Why is “gluon” effective only at very short distance even though it is massless like photon?
suppose for a moment we exist in a 4D spatial universe. With 2 notions of time. 1. homogenous and the other relativistic. The primary dimension defined as providing a unity time value across the entire universe which determines and provides space for anything to exist and move. Hence the velocity of light. This primary dimension could it not provide the opening space by virtue of its expansion which locally determines the value of light speed. Then if we consider Planks constant and change the value of C then all matter dissociates back into its primordial form. Light is currently constant ( 14 billion years apparently) but who is to say that it might be due for a change? Who knows what physical dynamics occurring at the periphery might suddenly affect the local expansion. Then all the matter which has been created hence gravity – just vanishes instantaneously. Max Planks theory can explain that and the cohesion in the SM. Change the value of C and all known physics changes with it.
A few times I’ve seen custodial symmetry mentioned in relation to the hierarchy problem. Is it something that has a simple explanation?
You mention in this article that the size of the Higgs field is about 250 GeV.
Now that the Higgs particle has been discovered, it’s notable that its mass is just about half that figure — 125 GeV. Is there any reason to think that this is significant, or is it just coincidence?
(For that matter, how is the size of the Higgs field known? Calculated based on the W and Z masses? How precise is that 250 GeV figure?)
Black holes can be less massive than the Planck mass. It is not the way it is defined. You can have TeV black holes if quantum gravity is stronger than its classical conterpart.
All of the anthropic balances are fixed to produce the most energy efficient structure possible like an energy conservation law that maximizes gradient breakdown, (work), before energy becomes inert.
You might like this, Matt:
http://abyss.uoregon.edu/%7Ejs/images/instability.gif
From here:
http://abyss.uoregon.edu/%7Ejs/21st_century_science/lectures/lec28.html
Hello Prof. Strassler,
At least part of the hierarchy problem seems more like a hierarchy gift to me because it makes the effective field theory picture of physics complete:
The standard model is composed of A and B terms (the renormalizable and non-renormalizable terms). The A terms are the normal standard model terms, the B terms would spoil it. So the assumption is that the B terms are suppressed by some mass scale and are unobservable at the LHC. Now this seems like an empty statement, one could say: there are no B terms.

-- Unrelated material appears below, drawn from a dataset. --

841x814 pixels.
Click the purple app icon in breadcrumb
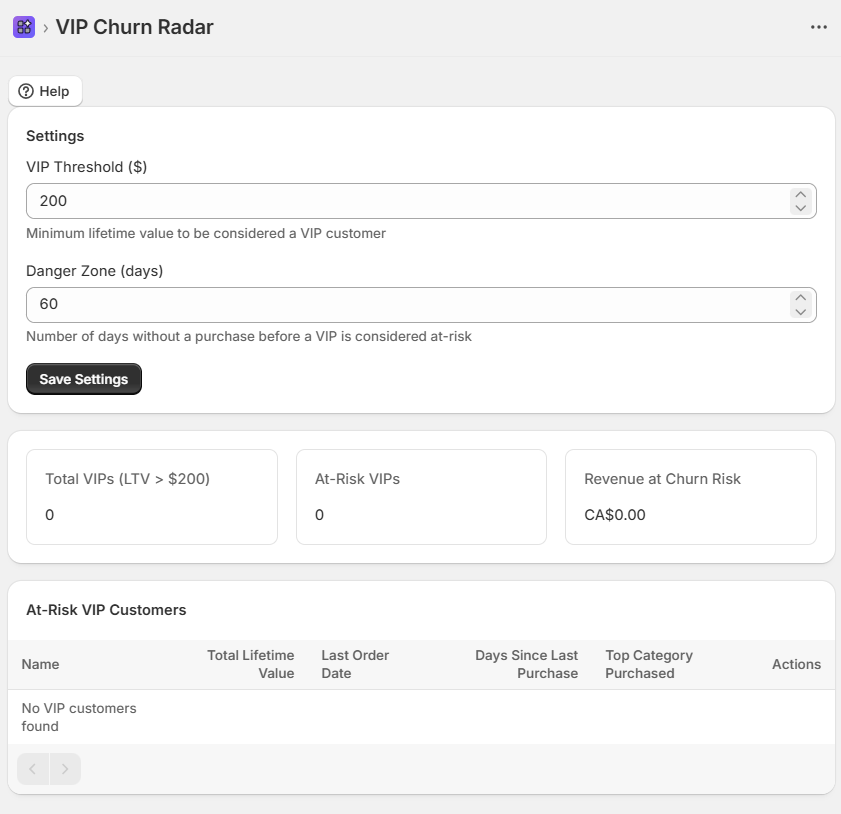pyautogui.click(x=24, y=27)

It is here that gravity comes to our rescue. It can be shown that gravity cannot have A terms and only consists of B terms. So if the above picture is correct then gravity should be far weaker than the electroweak and strong forces (that contain A terms) and gravity is weak, thank goodness!
Furthermore, we have indications from the past that when the B terms become important the problems with the B terms are solved by more substructure (for beta decay these were the W and Z).
So it tells us: at really high energy (probably near the Planck scale) we will see more substructure which sounds not too bad.
To me this is a reasonable picture of the current state of physics, it could have been much worse. Your view on the above would be greatly appreciated.
This is an awesome explanation of the phenomena. Thank you.